- Consigne a:
Recopiez sans rien changer le passage de l’entretien sur Cairn qui va de « Les mots censément » à « Par l’ironie ? ».
***** Extrait du texte *****
CAIRN
2003 |
Une vingtaine de personnages, pour 9 à 12 acteurs.
Jonas Cairn, délégué du personnel dans l’entreprise de poêles et cuisinières Dieudans, se bat contre la vente de l’usine et la suppression d’un millier d’emplois. .
Denys Laboutière : Quelle est la genèse de Cairn ?
Quelle place occupe ce texte dans votre œuvre d’écrivain ?
Enzo Cormann : Pour écrire Cairn, je suis allé voir du côté de l’usine, de la production industrielle. J’ai pensé à des gens qui se battent en tant que délégués syndicaux. J’ai pensé aux difficultés qu’ils rencontrent, au mépris dont ils sont fréquemment l’objet. (…)
Cairn est l’histoire d’un anti-héros absolu. J’ai commencé à écrire la pièce en 1996. On sentait déjà bien alors les effets du désintérêt croissant pour l’action collective, du désengagement postmoderne, avec ses inquiétantes répercussions politiques. (…)
Il paraît que nous vivons désormais dans une société sans classe ! Ah oui ? (rires). Malheureusement, quand j’ouvre le journal, je peux constater en un coup d’œil que les conflits sociaux n’ont baissé ni en nombre ni en intensité. Des entreprises ferment, les gens occupent des usines, créent des comités de lutte, les CRS balancent des grenades lacrymogènes et des coups de matraque, des milliers de personnes sont licenciées, et des enquêtes récentes montrent une inquiétante augmentation du nombre de suicides liés à ce type de situations. (…)
Les mots censément « raisonnables » utilisés quotidiennement par les gourous de la religion financière, tous les sermons du néo-libéralisme, tuent et désespèrent. Des centaines de milliers de précaires, de smicards, de chômeurs… sont tout simplement malheureux, et souffrent concrètement, désespérément, dans nos paradis pragmatiques. Il n’y a plus d’utopie, plus aucun idéal de solidarité, de partage. C’est le prix à payer pour l’abandon des « grands récits » de légitimation. Par quoi les idéaux égalitaires sont-ils remplacés ? Par l’ironie ?
L’assemblée théâtrale a pour fonction de réexaminer le présent et l’avenir de l’espèce, sans présupposé idéologique, et par les moyens qui lui sont propres : la fiction, la poésie, le jeu.
Si l’assemblée théâtrale a un sens, elle doit notamment s’interroger sur ces fluctuations de notre rapport au politique. Elle doit réfléchir aux relations tumultueuses qu’entretiennent l’intime et le politique. J’aspire à un théâtre qui s’émanciperait des deux modèles dominant de la modernité : drame (Tchekhov) et épique (Brecht). J’appartiens à une génération d’écrivains dramaturges qui n’ont pas cessé de travailler à ce dépassement.
***** Lignes enregistrées *****
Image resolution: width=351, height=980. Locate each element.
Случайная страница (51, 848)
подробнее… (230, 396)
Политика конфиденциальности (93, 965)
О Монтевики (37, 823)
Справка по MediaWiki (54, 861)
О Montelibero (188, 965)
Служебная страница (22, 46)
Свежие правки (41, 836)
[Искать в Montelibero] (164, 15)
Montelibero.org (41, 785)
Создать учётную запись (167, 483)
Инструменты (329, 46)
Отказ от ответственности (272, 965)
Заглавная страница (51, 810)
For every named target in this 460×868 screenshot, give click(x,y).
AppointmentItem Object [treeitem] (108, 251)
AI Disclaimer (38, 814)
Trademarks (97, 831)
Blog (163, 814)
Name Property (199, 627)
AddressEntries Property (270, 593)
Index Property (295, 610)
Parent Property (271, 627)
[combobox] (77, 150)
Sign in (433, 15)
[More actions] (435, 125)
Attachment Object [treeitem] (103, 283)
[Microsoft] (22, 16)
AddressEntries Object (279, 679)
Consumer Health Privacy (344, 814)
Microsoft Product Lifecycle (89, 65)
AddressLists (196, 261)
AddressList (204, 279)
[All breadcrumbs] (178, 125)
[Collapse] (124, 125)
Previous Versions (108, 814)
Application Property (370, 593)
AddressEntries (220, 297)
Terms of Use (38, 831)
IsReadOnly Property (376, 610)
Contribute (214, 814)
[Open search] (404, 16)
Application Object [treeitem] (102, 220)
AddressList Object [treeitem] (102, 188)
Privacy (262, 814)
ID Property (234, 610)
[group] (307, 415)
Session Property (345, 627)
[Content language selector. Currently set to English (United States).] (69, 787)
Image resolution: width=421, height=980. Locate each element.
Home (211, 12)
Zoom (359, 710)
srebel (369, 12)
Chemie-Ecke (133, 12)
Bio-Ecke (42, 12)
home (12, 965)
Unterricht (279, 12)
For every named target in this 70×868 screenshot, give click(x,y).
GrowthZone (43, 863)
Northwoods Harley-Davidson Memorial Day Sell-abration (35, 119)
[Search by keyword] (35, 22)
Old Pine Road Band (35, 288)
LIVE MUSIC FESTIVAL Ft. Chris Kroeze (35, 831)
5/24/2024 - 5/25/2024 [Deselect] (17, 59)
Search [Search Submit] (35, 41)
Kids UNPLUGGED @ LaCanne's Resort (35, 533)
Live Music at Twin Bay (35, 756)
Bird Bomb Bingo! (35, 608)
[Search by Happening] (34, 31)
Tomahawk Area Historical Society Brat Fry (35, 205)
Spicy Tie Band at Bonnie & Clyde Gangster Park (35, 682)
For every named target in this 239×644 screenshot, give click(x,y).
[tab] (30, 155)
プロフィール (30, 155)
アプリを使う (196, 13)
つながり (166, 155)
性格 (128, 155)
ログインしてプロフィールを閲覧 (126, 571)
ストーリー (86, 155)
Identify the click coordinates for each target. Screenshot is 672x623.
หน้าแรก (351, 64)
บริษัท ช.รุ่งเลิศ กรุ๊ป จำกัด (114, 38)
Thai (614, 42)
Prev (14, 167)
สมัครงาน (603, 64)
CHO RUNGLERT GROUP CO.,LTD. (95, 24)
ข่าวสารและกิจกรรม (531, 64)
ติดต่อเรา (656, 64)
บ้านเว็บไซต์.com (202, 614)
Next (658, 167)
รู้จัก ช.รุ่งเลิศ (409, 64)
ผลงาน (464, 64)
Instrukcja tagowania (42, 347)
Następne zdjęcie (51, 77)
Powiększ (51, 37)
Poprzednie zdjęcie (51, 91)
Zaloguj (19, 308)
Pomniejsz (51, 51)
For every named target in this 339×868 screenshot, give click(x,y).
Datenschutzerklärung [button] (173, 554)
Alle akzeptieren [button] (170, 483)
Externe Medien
*****
- Consigne b:
Reprenez mot pour mot les entrées, de la ligne avec « Kids UNPLUGGED @ LaCanne's Resort (35, 533) » à la ligne avec « Next (658, 167) », ces deux lignes comprises, et rien d’autre.

- Corrigé a:
Les mots censément « raisonnables » utilisés quotidiennement par les gourous de la religion financière, tous les sermons du néo-libéralisme, tuent et désespèrent. Des centaines de milliers de précaires, de smicards, de chômeurs… sont tout simplement malheureux, et souffrent concrètement, désespérément, dans nos paradis pragmatiques. Il n’y a plus d’utopie, plus aucun idéal de solidarité, de partage. C’est le prix à payer pour l’abandon des « grands récits » de légitimation. Par quoi les idéaux égalitaires sont-ils remplacés ? Par l’ironie ?

- Corrigé b:
Kids UNPLUGGED @ LaCanne's Resort (35, 533)
Live Music at Twin Bay (35, 756)
Bird Bomb Bingo! (35, 608)
[Search by Happening] (34, 31)
Tomahawk Area Historical Society Brat Fry (35, 205)
Spicy Tie Band at Bonnie & Clyde Gangster Park (35, 682)
For every named target in this 239×644 screenshot, give click(x,y).
[tab] (30, 155)
プロフィール (30, 155)
アプリを使う (196, 13)
つながり (166, 155)
性格 (128, 155)
ログインしてプロフィールを閲覧 (126, 571)
ストーリー (86, 155)
Identify the click coordinates for each target. Screenshot is 672x623.
หน้าแรก (351, 64)
บริษัท ช.รุ่งเลิศ กรุ๊ป จำกัด (114, 38)
Thai (614, 42)
Prev (14, 167)
สมัครงาน (603, 64)
CHO RUNGLERT GROUP CO.,LTD. (95, 24)
ข่าวสารและกิจกรรม (531, 64)
ติดต่อเรา (656, 64)
บ้านเว็บไซต์.com (202, 614)
Next (658, 167)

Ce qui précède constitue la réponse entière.